The dose of risperidone reported to be effective for depression (0.5–1 mg/day) is in contrast to the doses of 3–6 mg/day used in schizophrenia. Risperidone at 4 mg is thought to produce 70–80% occupancy of striatal dopamine D2 receptors (Nyberg et al, 1999). Higher doses increase the likelihood of extrapyramidal side effects. In contrast, the 0.5–1 mg dose of risperidone probably saturates the 5-HT2A receptors. The previous lower estimates for cortical 5-HT2A receptor occupancy using N-methyl-spiperone as the radiotracer are now thought to be an underestimate of the true occupancy (Talvik-Lofti et al, 2000). Animal studies using ex vivo autoradiographic techniques have supported the increased potency of risperidone for displacement of binding to 5-HT2A receptors relative to histamine H1, dopamine D2, α1-adrenergic, and α2-adrenergic receptors (Schotte et al, 1996). Extrapolation of these results to humans would suggest that only the 5-HT2A receptor would show appreciable occupation at risperidone doses of 0.5–1 mg.


Several open-label reports with a total of 12 patients have suggested that addition of low-dose risperidone (0.5–1 mg/day) to ongoing treatment with SSRIs may have clinically significant antidepressant action in patients with major depression (O'Connor and Silver, 1998; Ostroff and Nelson, 1999). The report by Ostroff and Nelson is notable for the rapid (1–2 days) antidepressant effect of risperidone addition in the majority of patients. Another open series of five patients suggested that addition of risperidone (0.5–1.5 mg/day) to the monoamine oxidase inhibitor (MAOI) tranylcypromine resulted in a rapid antidepressant effect in patients lacking a satisfactory response to the MAOI alone (Stoll and Haura, 2000). Our own experience with depressed patients has been that the addition of risperidone to ongoing treatment with SSRIs does rapidly induce a therapeutic response, but that this response is not generally sustained (LL Carpenter, LH Price, unpublished observations). These open-label reports will require confirmation from double-blind placebo-controlled studies with respect to response efficacy, speed of response onset, and maintenance of therapeutic efficacy.

As in the depression literature, a number of open-label case series have suggested that addition of risperidone results in a therapeutic response in patients with OCD who have failed to obtain a satisfactory response to monotherapy with SSRIs after an appropriate duration of treatment (Jacobsen, 1995; McDougle et al, 1995b; Ravizza et al, 1996; Saxena et al, 1996; Stein et al, 1997).
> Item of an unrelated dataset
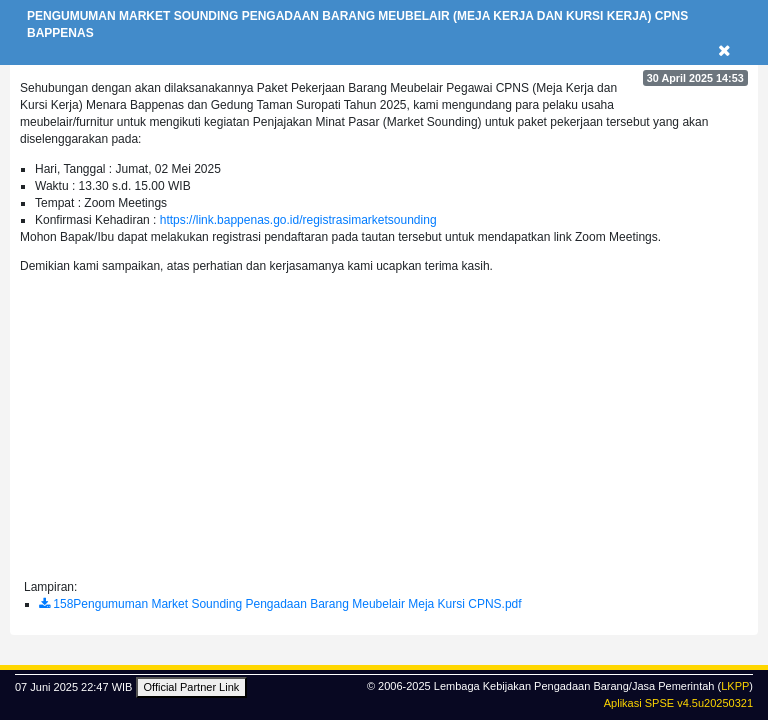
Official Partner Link (192, 687)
Recently, these earlier reports have been confirmed by a double-blind placebo-controlled study in which the addition of risperidone in a mean dose of 2.2 mg/day to ongoing SSRI treatment resulted in clinically significant improvement in refractory OCD patients (McDougle et al, 2000). The beneficial effects of risperidone did not appear to be limited to patients with chronic motor tics or schizotypal personality disorder, which had appeared to be the case with typical neuroleptic drugs (McDougle et al, 1994). Analyses of drug levels in a subset of patients did not reveal any evidence that risperidone might be enhancing the effects of the SSRIs via a pharmacokinetic, rather than pharmacodynamic, interaction.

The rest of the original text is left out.